Provided information.
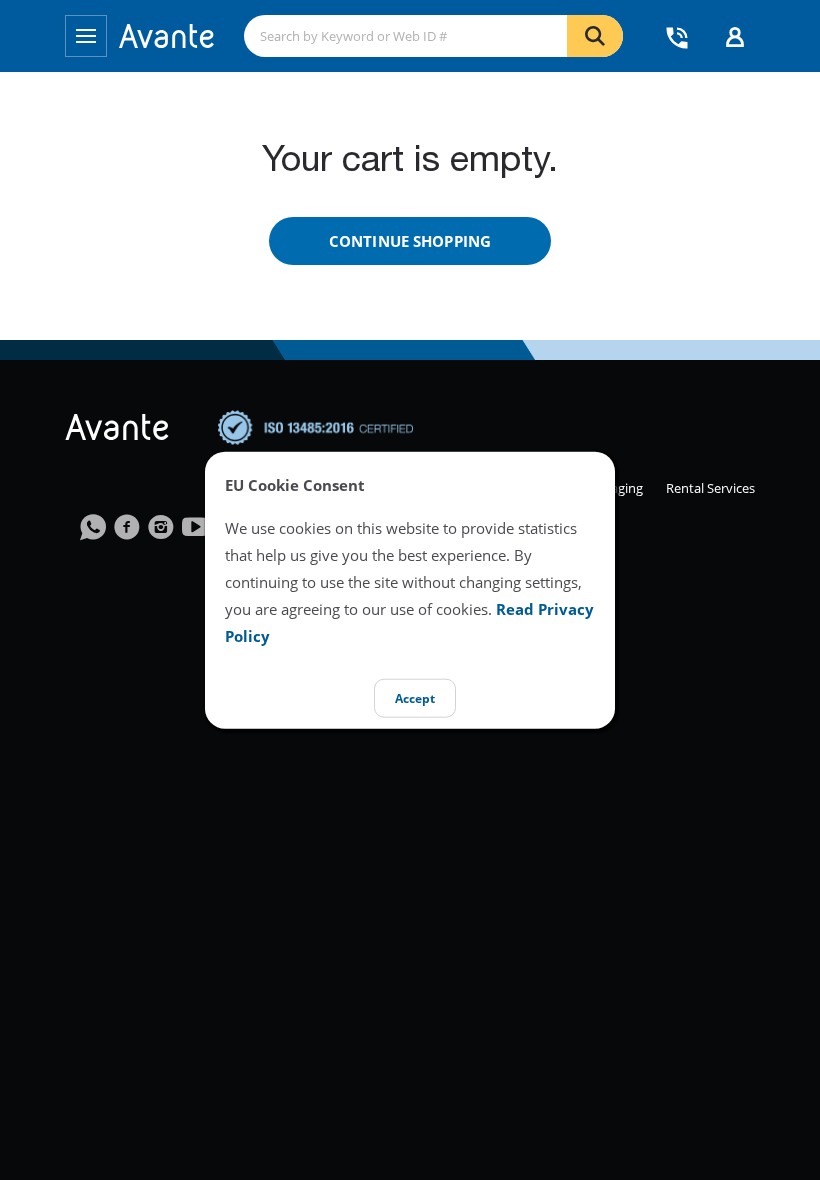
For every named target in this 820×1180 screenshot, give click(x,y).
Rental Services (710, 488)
* * *
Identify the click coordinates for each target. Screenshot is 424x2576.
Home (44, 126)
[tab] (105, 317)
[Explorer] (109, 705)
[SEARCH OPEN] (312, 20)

What is needed.
Locate all lines in the listing above with the word "click" and copy them.

Expected answer.
For every named target in this 820×1180 screenshot, give click(x,y).
Identify the click coordinates for each target. Screenshot is 424x2576.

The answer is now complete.